### EXTRAIT CHOISI
1La dimension spatiale des mobilisations – thème qui suscite un intérêt transdisciplinaire depuis plus d’une décennie (Pailloux, Ripoll, 2019) – a souvent été cherchée dans l’espace local et la coprésence physique. Coprésence entre l’individu mobilisé et son espace quotidien, enjeu de la lutte, d’une part, comme dans le cas des mobilisations « pour les lieux familiers » (Dechézelles, Olive, dir., 2019), des conflits de proximité, des « luttes urbaines » et autres conflits d’aménagement. Coprésence entre militants d’autre part, dans le cas des ronds-points des Gilets jaunes, des « mouvements des places » et autres mouvements d’occupation (Combes et al., 2016). Cette attention donnée aux espaces du proche et à la proximité physique a relégué au second plan la problématique de la distance, alors même qu’elle se pose souvent de manière très concrète aux militants eux-mêmes (Ripoll, 2008). La thèse vise à éclairer cette zone d’ombre, en questionnant ce que fait la distance aux mobilisations.
2Le cas étudié est celui des mobilisations pro-ukrainiennes en France dans le cadre du « premier » conflit russo-ukrainien, sur une période allant de la fin 2013 (début de l’Euromaïdan) à la fin 2021 (veille de la guerre à grande échelle). Si le mouvement de solidarité pour l’Ukraine a gagné en visibilité à partir de février 2022, celui-ci n’est pas nouveau, et trouve en partie ses racines huit ans auparavant, au moment du Maïdan, de l’annexion de la Crimée et du début de la guerre du Donbass. Ce sont ces événements (géo)politiques qui forment la toile de fond de mon travail de terrain mené entre 2018 et 2020.

### CONSIGNES ET EXIGENCES
Recopiez mot pour mot l'intégralité de l'extrait sur la distance dans les mobilisations pro-ukrainiennes en France.

### DONNÉES ENREGISTRÉES
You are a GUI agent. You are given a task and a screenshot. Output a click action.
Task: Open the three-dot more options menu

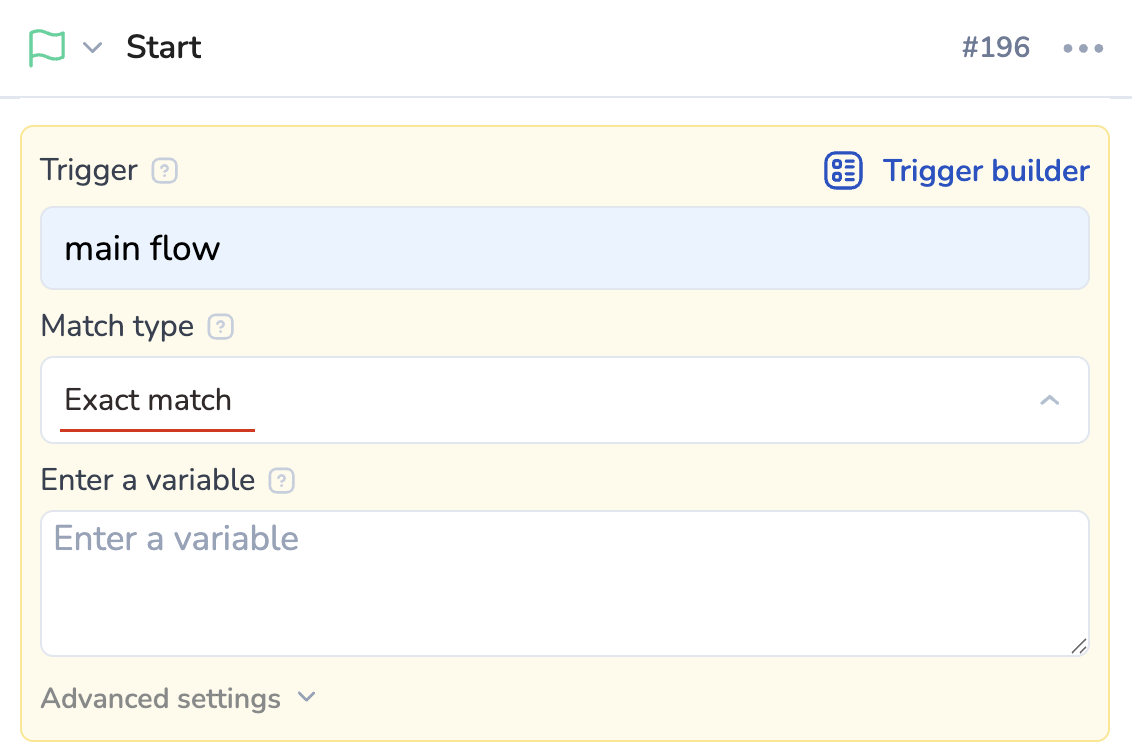(1083, 48)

### RÉSULTAT OBTENU
1La dimension spatiale des mobilisations – thème qui suscite un intérêt transdisciplinaire depuis plus d’une décennie (Pailloux, Ripoll, 2019) – a souvent été cherchée dans l’espace local et la coprésence physique. Coprésence entre l’individu mobilisé et son espace quotidien, enjeu de la lutte, d’une part, comme dans le cas des mobilisations « pour les lieux familiers » (Dechézelles, Olive, dir., 2019), des conflits de proximité, des « luttes urbaines » et autres conflits d’aménagement. Coprésence entre militants d’autre part, dans le cas des ronds-points des Gilets jaunes, des « mouvements des places » et autres mouvements d’occupation (Combes et al., 2016). Cette attention donnée aux espaces du proche et à la proximité physique a relégué au second plan la problématique de la distance, alors même qu’elle se pose souvent de manière très concrète aux militants eux-mêmes (Ripoll, 2008). La thèse vise à éclairer cette zone d’ombre, en questionnant ce que fait la distance aux mobilisations.
2Le cas étudié est celui des mobilisations pro-ukrainiennes en France dans le cadre du « premier » conflit russo-ukrainien, sur une période allant de la fin 2013 (début de l’Euromaïdan) à la fin 2021 (veille de la guerre à grande échelle). Si le mouvement de solidarité pour l’Ukraine a gagné en visibilité à partir de février 2022, celui-ci n’est pas nouveau, et trouve en partie ses racines huit ans auparavant, au moment du Maïdan, de l’annexion de la Crimée et du début de la guerre du Donbass. Ce sont ces événements (géo)politiques qui forment la toile de fond de mon travail de terrain mené entre 2018 et 2020.